Lickenfelt chce, aby Snowbird zniwelował różnice między studentami a organami ścigania. Zamierza przenieść swoje biuro do biblioteki lub centrum dla weteranów, aby Snowbird mógł być bliżej studentów.

Zapoznaj się z najważniejszymi wiadomościami przed godziną szczytu

Zostań subskrybentem Timesa, aby otrzymywać nasz popołudniowy newsletter The Rundown

Będziemy codziennie omawiać najważniejsze wiadomości ze świata środowiska, polityki, biznesu, edukacji i kultury w Tampa Bay

Wszyscy jesteście zapisani!

Chcesz otrzymywać więcej naszych bezpłatnych, cotygodniowych newsletterów w swojej skrzynce odbiorczej? Zacznijmy.

Odkryj wszystkie swoje opcje

„Jeśli mogę pomóc jednej osobie, to jest to najważniejsze” – powiedział.

Policjant Mark Lickenfelt wyprowadza na spacer Snowbirda, pierwszego psa opiekuńczego Uniwersytetu Południowej Florydy w St. Petersburg, 20 czerwca w St. Petersburg.
Policjant Mark Lickenfelt wyprowadza na spacer Snowbirda, pierwszego psa opiekuńczego Uniwersytetu Południowej Florydy w St. Petersburg, 20 czerwca w St. Petersburg. ( DYLAN TOWNSEND | Times )

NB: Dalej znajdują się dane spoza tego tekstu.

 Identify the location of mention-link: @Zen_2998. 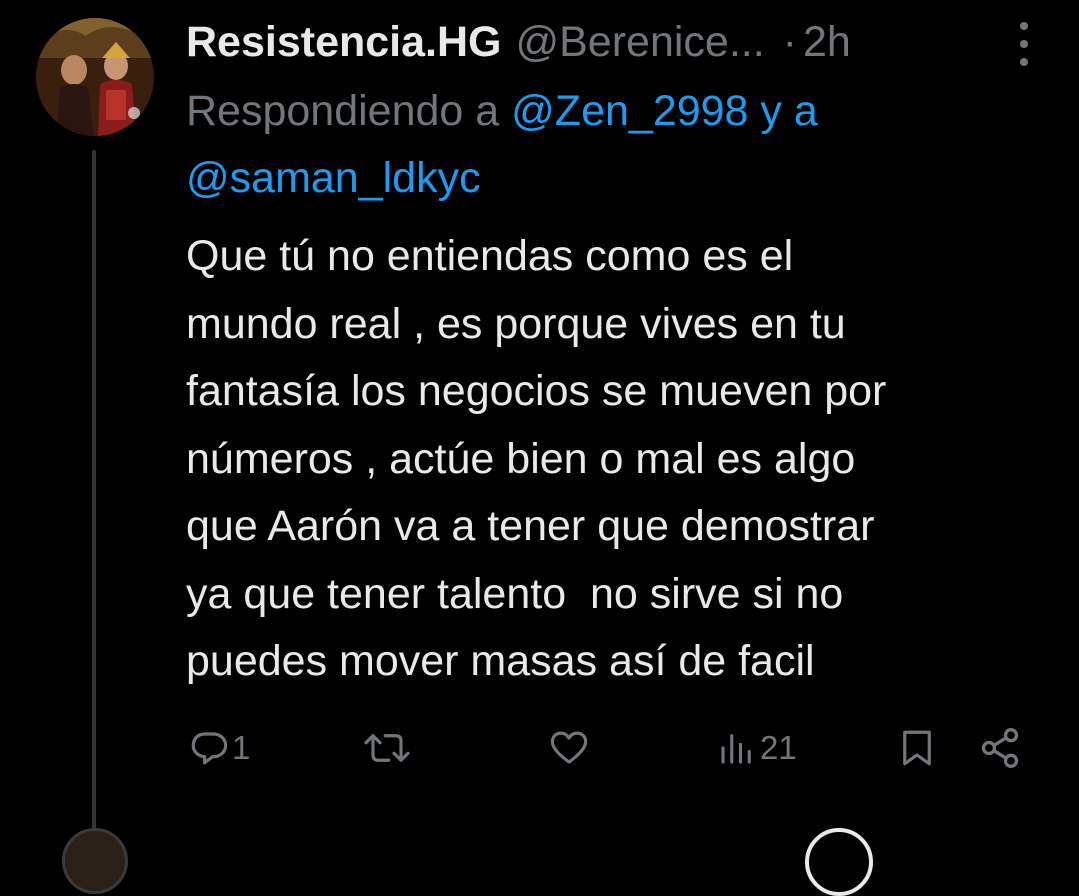
(630, 111).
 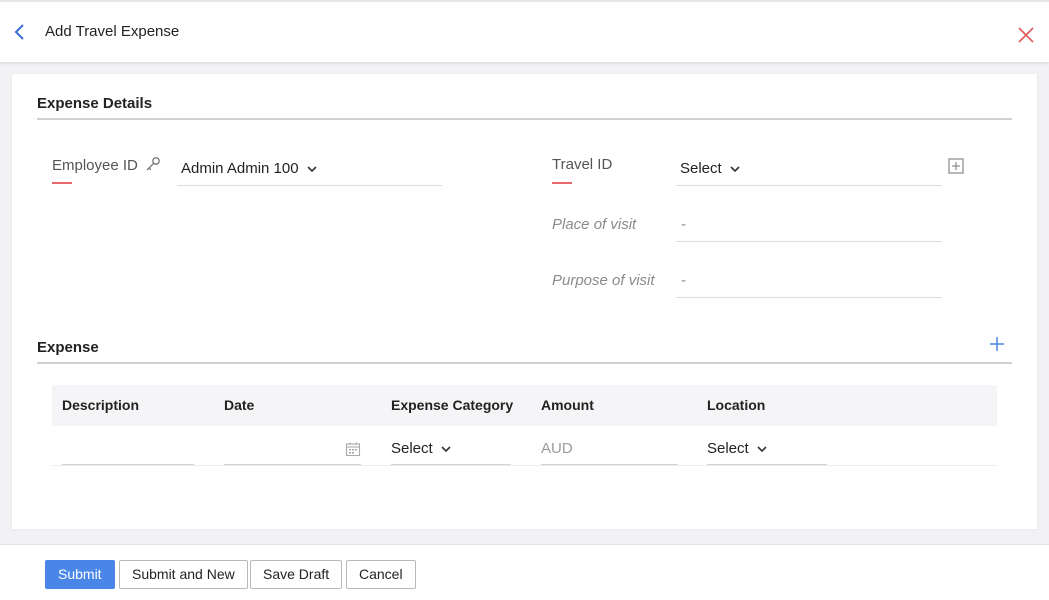 What do you see at coordinates (582, 164) in the screenshot?
I see `travel-id-label: Travel ID` at bounding box center [582, 164].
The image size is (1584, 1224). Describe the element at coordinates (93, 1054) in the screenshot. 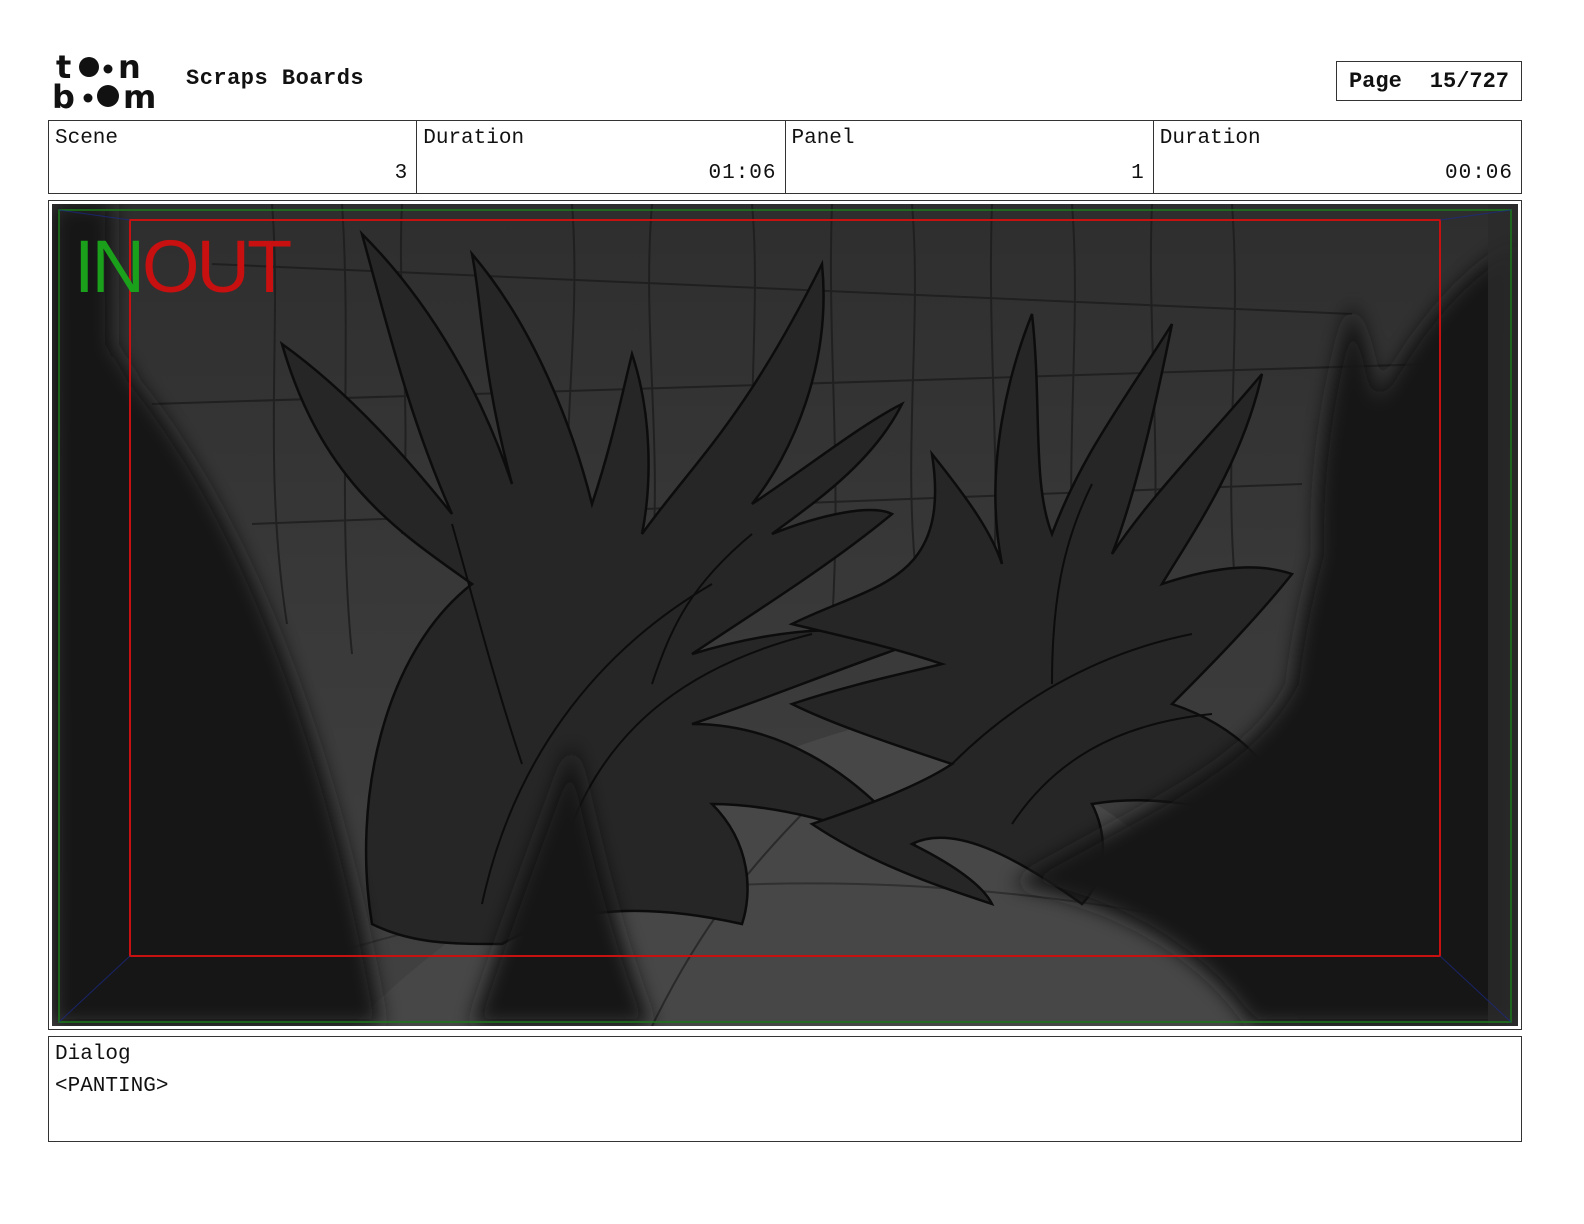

Snowbird mieszka z Lickenfeltem, który chciał zostać przewodnikiem K-9 od czasów szkoły podstawowej. To widać.

Pod pomarańczową policyjną kamizelką wiszącą na ścianie jego biura znajduje się czarna skrzynia Snowbirda, schowana w kącie. Na półce z książkami leży stos piłek tenisowych. Na biurku obok komputera leży kość dla psa.

Na pasku nosi broń, paralizator, radio — i małą czarną torbę z przysmakami dla szczeniąt. Lickenfelt, 51 lat, wyobraża sobie, że para przechodzi na emeryturę razem, spodziewa się, że oboje zrobią to za około dekadę.

Gdy w czwartek spacerował ze Snowbirdem po kampusie, mijani przez niego studenci reagowali zdumieniem. Uśmiechami. Selfiami.

„Czy jesteście dzisiaj zestresowani?” zapytał ich Lickenfelt.

„Teraz, gdy już tu jest, jest o wiele lepiej” – powiedział mu jeden ze studentów.

Inni zaczęli szukać informacji na temat tego, jak zarejestrować swojego psa jako zwierzę zapewniające wsparcie emocjonalne i zabrać je do akademika.

Belen Valdivieso, studentka trzeciego roku, która przyjechała na kampus na wakacje, była podekscytowana przybyciem Snowbirda, odkąd usłyszała o nim po raz pierwszy jesienią. Tęskni za swoim psem w domu, pół-yorkiem, pół-shih tzu ze schroniska.

„Wszyscy potrzebujemy psa terapeutycznego” – dodała Emily Mann, bibliotekarka zajmująca się sprawami studenckimi, która stwierdziła, że ​​obecność Snowbirda będzie równie korzystna dla kadry dydaktycznej.

Od lewej: Studentki Jenny Gelin, Sara Peterseil i Alexie Leger głaszczą Snowbirda, pierwszego psa opiekuńczego Uniwersytetu Południowej Florydy w St. Petersburgu, podczas orientacji dla studentów 20 czerwca w St. Petersburgu.
Od lewej: Studentki Jenny Gelin, Sara Peterseil i Alexie Leger głaszczą Snowbirda, pierwszego psa opiekuńczego Uniwersytetu Południowej Florydy w St. Petersburgu, podczas orientacji dla studentów 20 czerwca w St. Petersburgu. ( DYLAN TOWNSEND | Times )

Po powrocie do sali Lickenfelt wyjaśnił Gelin, czym jest pies terapeutyczny.

„Chcesz, żeby cię przytulił?” – zapytał.

Gelin skinęła głową. Snowbird wpełzła na jej kolana. Zamknęła oczy, wzięła kilka głębokich oddechów i uspokoiła się. W końcu poczuła się gotowa, by wyjść sama i zwiedzić klubowy jarmark na dole.

Będzie rozglądać się za szkolnym klubem Puppy Raisers, w ramach którego uczniowie współpracują z lokalną organizacją non-profit Dogs Inc. w celu wychowywania psów przewodników.

To klub, do którego chce dołączyć, odkąd poznała Snowbird.